When the Pakistani president is killed, his country's warheads are promptly stolen. The G.I. Joes, including Duke (Tatum) and Roadblock (Dwayne Johnson), are sent to retrieve them. What they don't know is that the President of the United States (Jonathan Pryce) has been kidnapped by the evil organization known as Cobra and replaced with a doppelganger who wants to do nefarious things with those warheads. To get the Joes out of the way, Cobra attacks their camp, leaving them for dead and making it appear that they have committed treason. But of course, they aren't dead, meaning they not only have to launch a covert counterstrike on Cobra but also clear their good names. (Yes, it's that old plot again.) Bruce Willis makes a cameo as the original G.I. Joe, who is enlisted to help.

That's a pretty simple story, yet G.I. Joe: Retaliation is either unable or unwilling to tell it directly. This is one of the most maddeningly meandering pictures I've seen in a long time. The screenplay, credited to Rhett Reese and Paul Wernick, throws in a lot of other stuff that, frankly, I didn't understand. There are a couple of ninjas, and a couple more ninjas who don't like the first ninjas, and an old ninja master who doesn't seem to like anybody. There's another guy who runs around in what appears to be a weaponized version of a bondage suit. Rather than sticking with the Joes as they carry out their mission, the film keeps stopping to focus on other things. The effect is the same as if someone asked you why the chicken crossed the road and then started talking about the cars driving past and the temperature of the macadam. The storytelling is so sloppy and amateurish that I didn't care for a second about any of it.

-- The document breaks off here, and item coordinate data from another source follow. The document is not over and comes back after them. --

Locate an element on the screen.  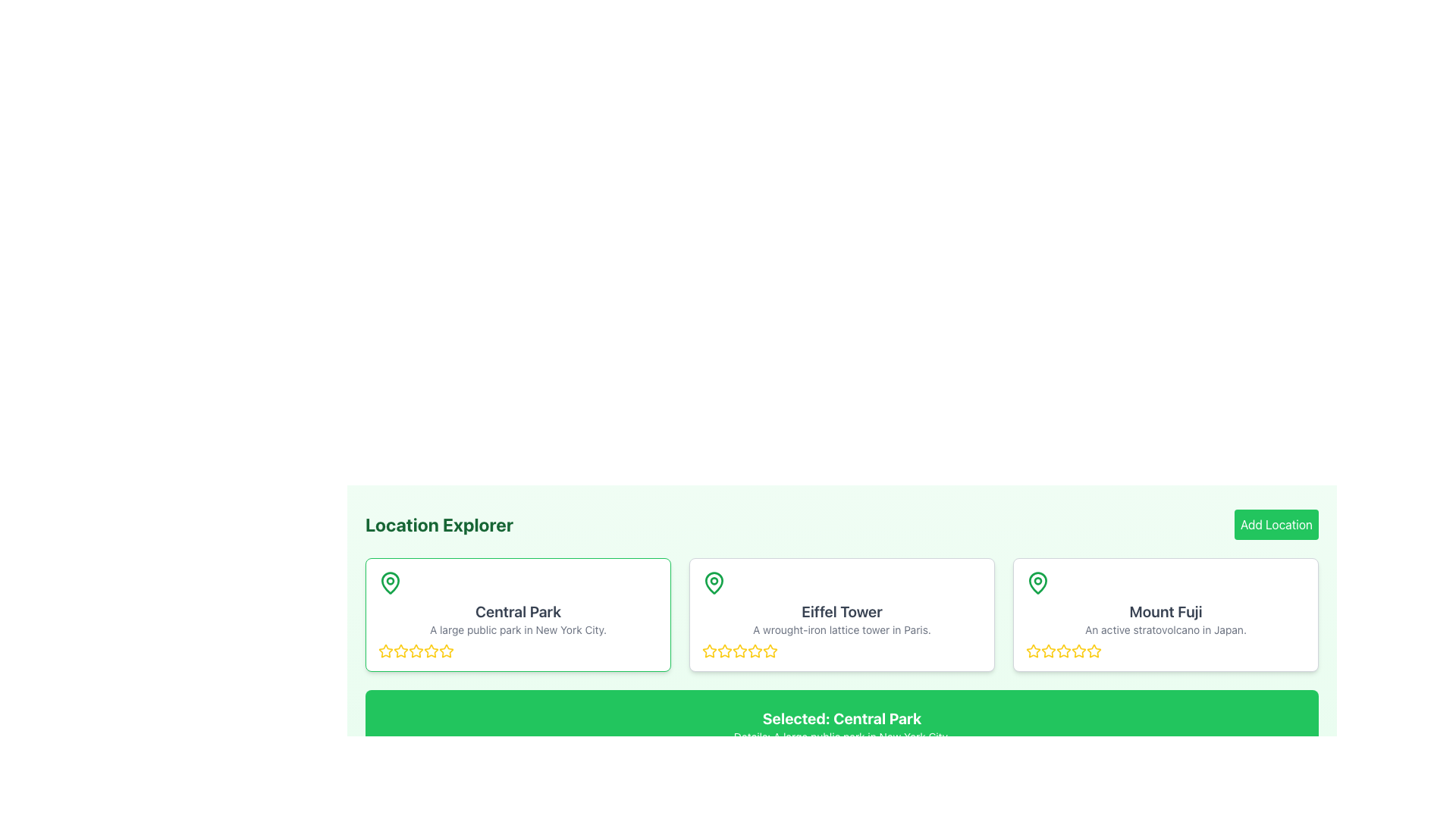
the small-sized text with a green background and white font displaying 'Details: A large public park in New York City.' It is located below the text 'Selected: Central Park.' is located at coordinates (841, 736).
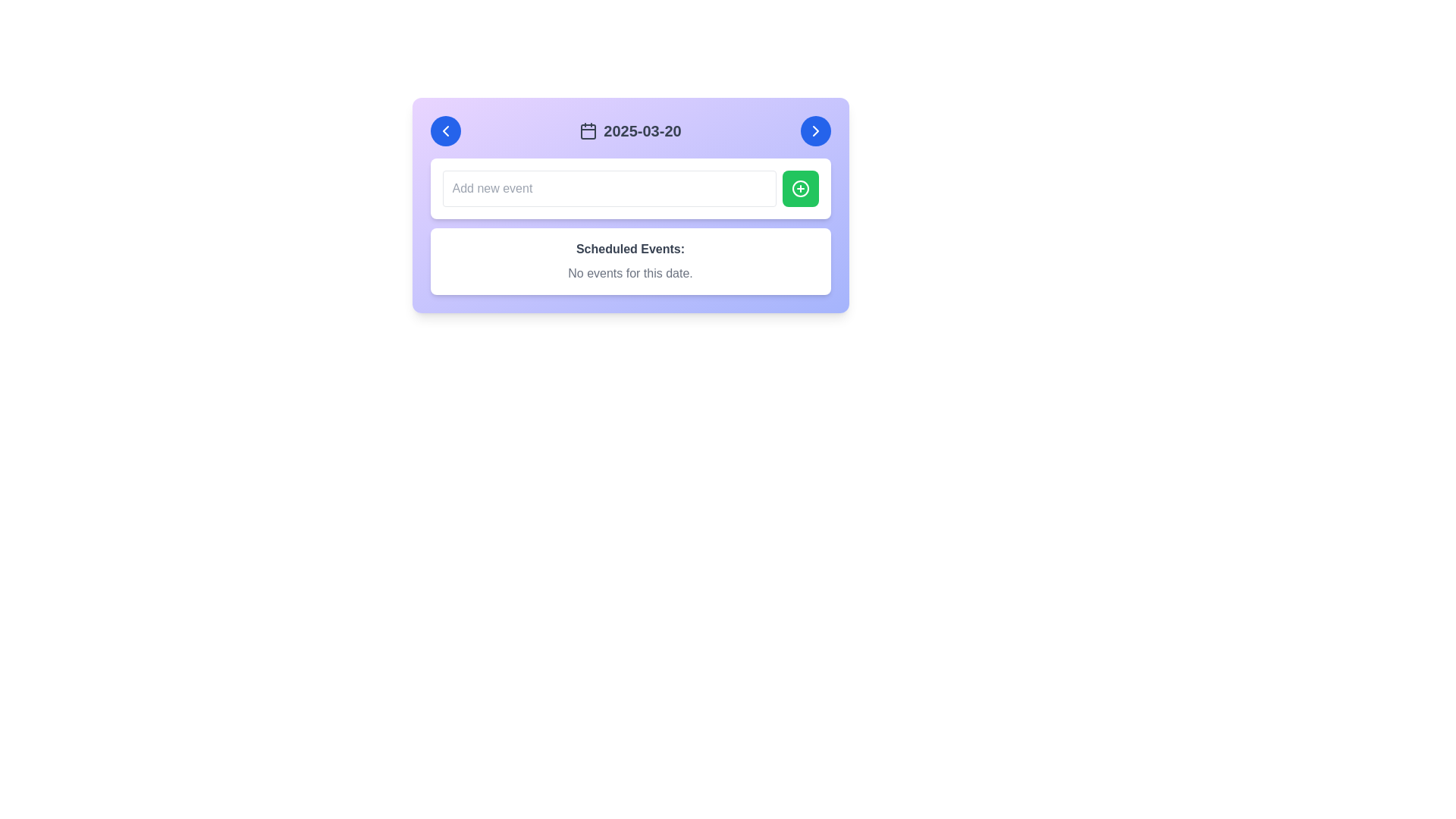 This screenshot has height=819, width=1456. What do you see at coordinates (799, 188) in the screenshot?
I see `the green rounded button used for adding new items, located to the right of the 'Add new event' input field` at bounding box center [799, 188].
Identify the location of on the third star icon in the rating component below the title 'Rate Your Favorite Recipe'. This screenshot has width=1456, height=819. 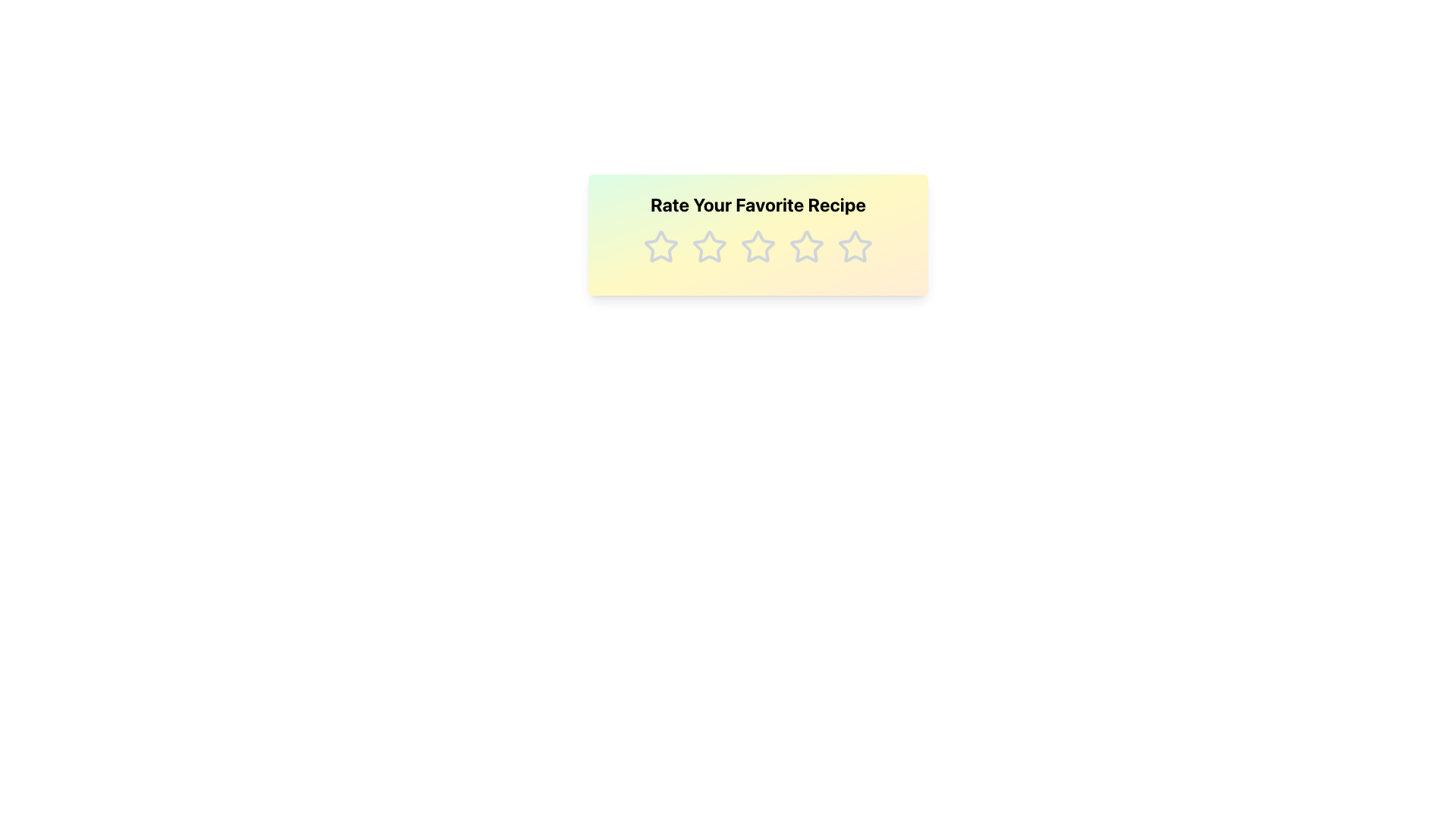
(757, 245).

The film also suffers from something that plagued the first G.I. Joe movie: it assumes you enter with an encyclopedic knowledge of the property. Fan favorites like Cobra Commander (a.k.a. the bondage dude), Snake Eyes, and Storm Shadow all pop up here. Nothing is done with them, though. There is certainly no attempt to make these characters interesting for the uninitiated. It's just people in costumes, hoping to satisfy diehard fans with their very presence. Are the G.I. Joe faithful content with merely seeing actors dressed up as these individuals? Perhaps. I suspect many of them would like to see these characters actually do something of some consequence. I couldn't figure out who had allegiance to whom, or what was supposed to be important about them. If you went to a Halloween party and saw someone sporting a really fancy Cobra Commander costume, you might think it was cool and move on. The fan favorites in G.I. Joe: Retaliation make about as much of an impact.

Director Jon M. Chu stages the action poorly, relying on the now-requisite shaky cam to make certain you can't tell what's happening most of the time. The actors are just as bland. Willis does his usual I'm just gonna phone this one in thing he does whenever he's cashing an easy paycheck, while Johnson coasts in Generic Action Hero mode. Only Jonathan Pryce and Walton Goggins (who gets a fun cameo) are worth watching. Everyone and everything else is fundamentally not engaging.

This is the second awful G.I. Joe movie. It is even worse than the first one. Perhaps there is not a good film to be made from this material. Or maybe doing it live-action is just a mistake. (I could see a decent animated picture coming from it.) Both The Rise of Cobra and Retaliation make the same mistake: they spend so much time paying lip service to fan favorites and trying to create crazy action scenes that they ignore characterization and plot, the very things that might make us actually give a hoot.

( out of four)

Note: Because of the last-minute decision to convert the film to 3D, I opted to screen the 2D version. Believe me when I say that there is nothing here that would be worth seeing in 3D.

G.I. Joe: Retaliation is rated PG-13 for intense sequences of combat violence and martial arts action throughout, and for brief sensuality and language. The running time is 1 hour and 50 minutes.